START Supplied text

Dr R B Smarta, secretary, HADSA, unveiled a paper on world malnutrition prepared by HADSA and stated, "People in the world are ‘disevolving’ rather than evolving because of growth in lifestyle diseases also published in the paper by Harvard University."
Commenting on the nutraceuticals industry in connection with the theme of the conference, he said it should be Made in India along with Make in India for the nutraceuticals sector.
Ric Hobby, president, IADSA, in his special address, shared and foresaw that India was a land of opportunity though challenges were parallel to it. “Challenges like no regulation clarity, no development in technical standard. But there is comparatively more consumer demand here so we should be optimist and move ahead. Also there are organisations like HADSA and IADSA to help people here,” he commented.
Hobby, who is also vice-president, worldwide regulatory, government and industry affairs, announced to double the manufacturing capacity in India proportional to rising consumer demand for herbal life products.
Subhash Desai, minister of industries, Government of Maharashtra, was special guest of honour for the event. Appealing and calling entrepreneurs in Maharashtra, Desai said, "Earlier to set up any industry in India, there was procedure of acquiring 75 permits or NOCs to start a company. But due to revision in regulations, people can acquire 25 certificates.” Though he admitted that acquiring 25 licences was still tedious and assured a reduction in the future.

END Supplied text
START Information provided

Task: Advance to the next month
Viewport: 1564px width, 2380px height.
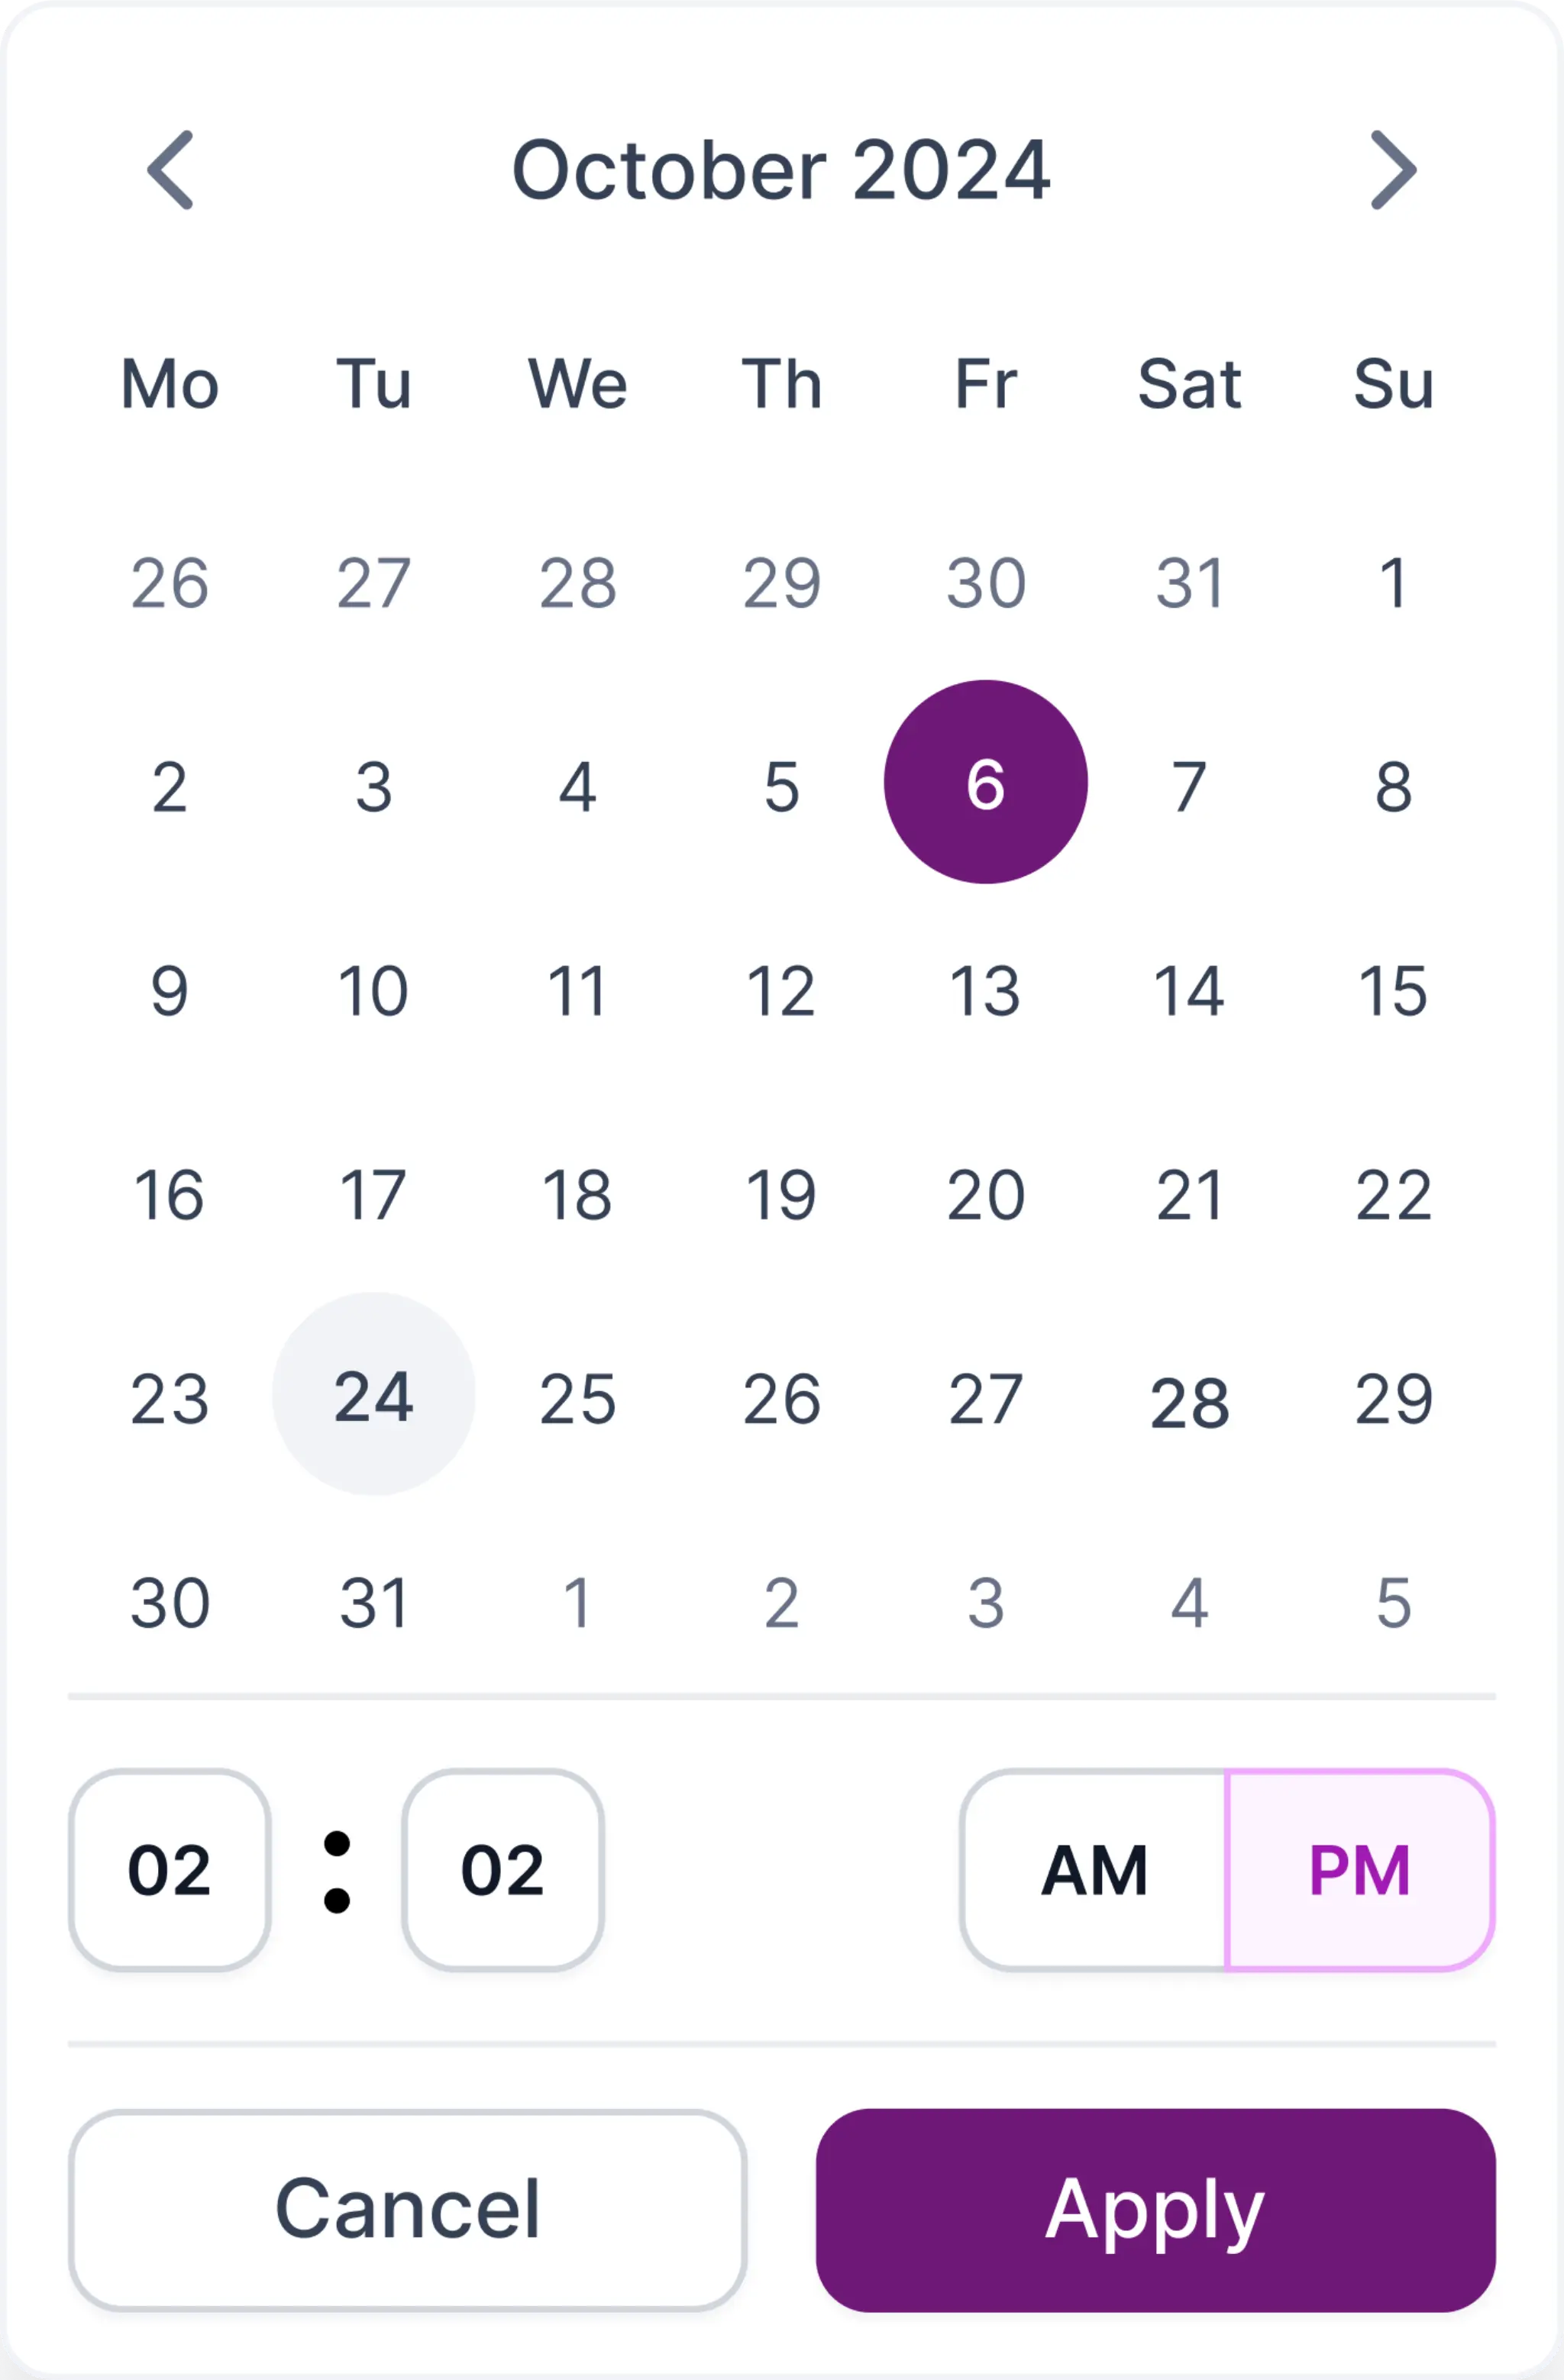Action: point(1393,170)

END Information provided

Problem 1: According to the conference report, how many permits or NOCs did starting a company in India once require?
Problem 2: Transcribe the conference report word for word, from "Hobby, who is" to "in the future.".
Work from the conference report alone, not the material.

Written solution 1: 75 permits or NOCs.

Written solution 2:
Hobby, who is also vice-president, worldwide regulatory, government and industry affairs, announced to double the manufacturing capacity in India proportional to rising consumer demand for herbal life products.
Subhash Desai, minister of industries, Government of Maharashtra, was special guest of honour for the event. Appealing and calling entrepreneurs in Maharashtra, Desai said, "Earlier to set up any industry in India, there was procedure of acquiring 75 permits or NOCs to start a company. But due to revision in regulations, people can acquire 25 certificates.” Though he admitted that acquiring 25 licences was still tedious and assured a reduction in the future.